- [GOAL OF THE EXERCISE]:
Please restate word for word all lines from the one containing "Task: Click the Google logo in the left panel" to the final line of the entries, and include no pictures.

——

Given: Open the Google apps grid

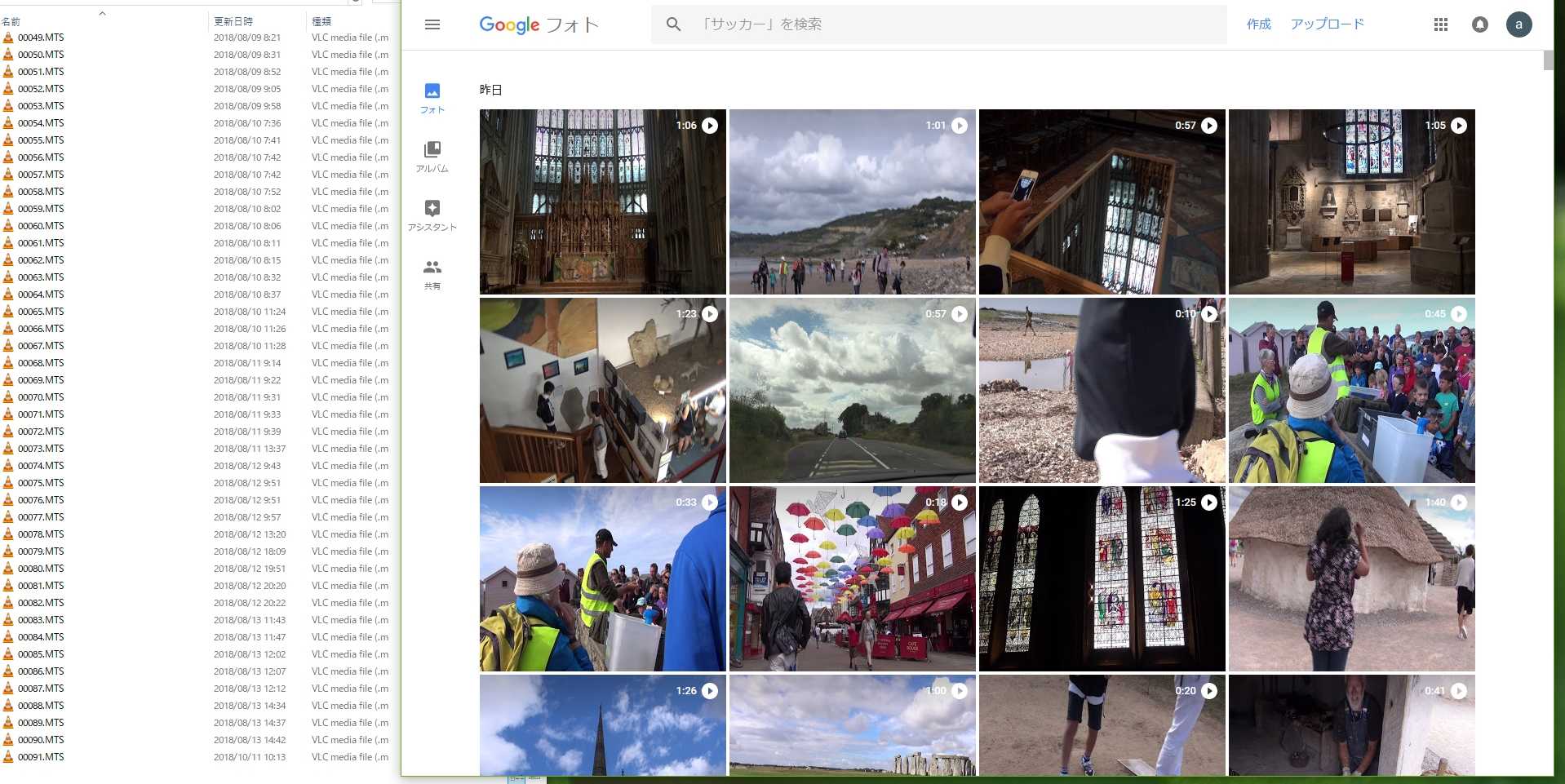Looking at the screenshot, I should [1440, 24].

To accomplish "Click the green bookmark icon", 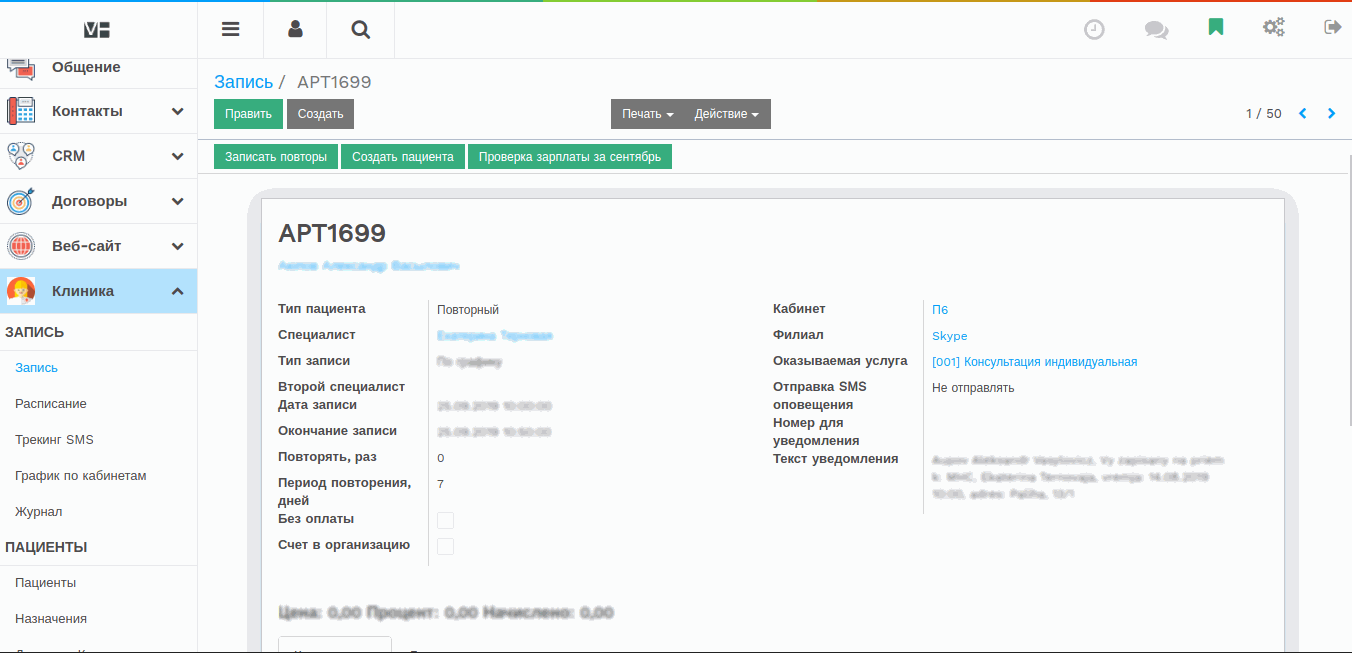I will [x=1215, y=27].
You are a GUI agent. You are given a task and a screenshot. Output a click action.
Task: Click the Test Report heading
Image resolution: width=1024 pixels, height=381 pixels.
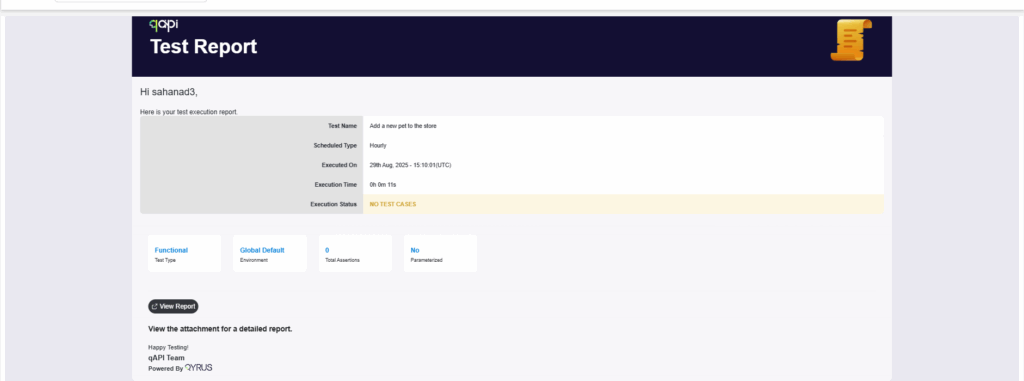point(204,47)
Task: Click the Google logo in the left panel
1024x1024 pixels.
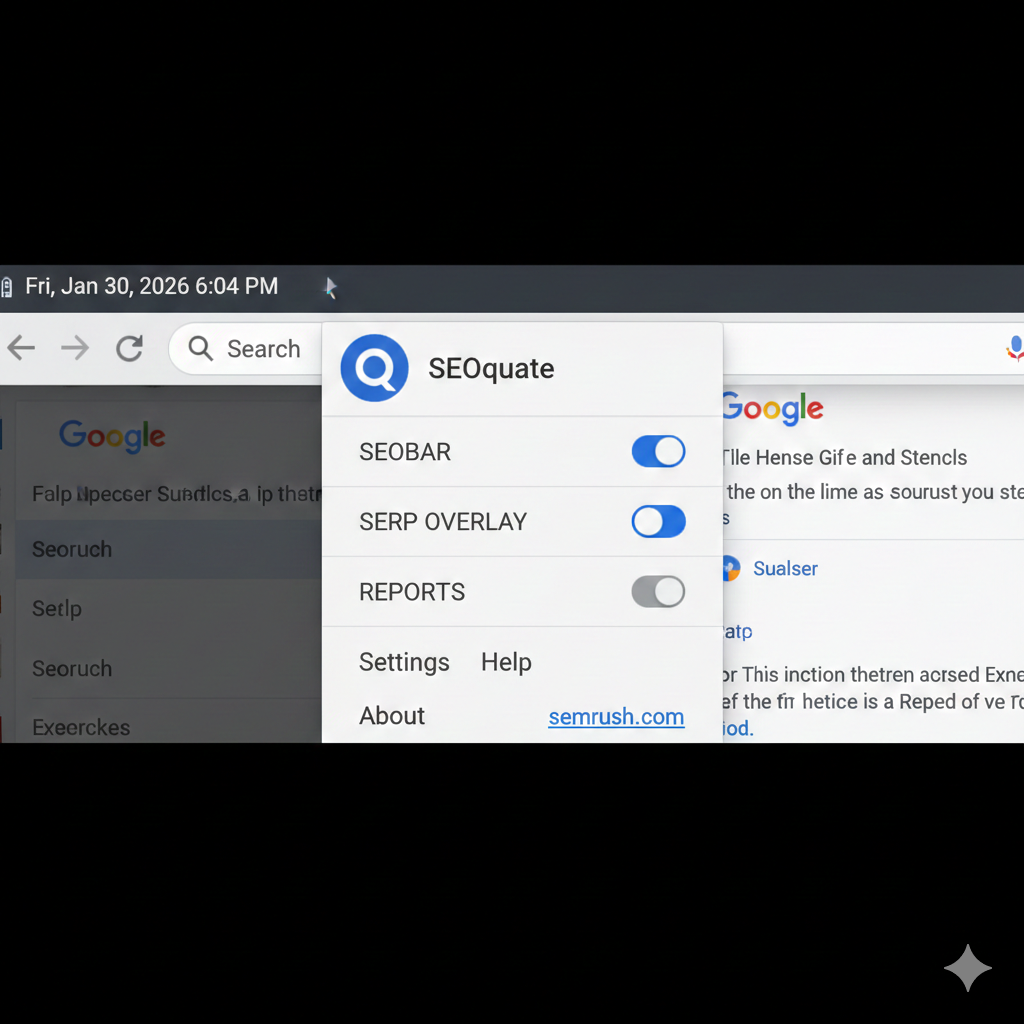Action: tap(112, 436)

——

- [WORKED SOLUTION]:
Task: Click the Google logo in the left panel
1024x1024 pixels.
Action: tap(112, 436)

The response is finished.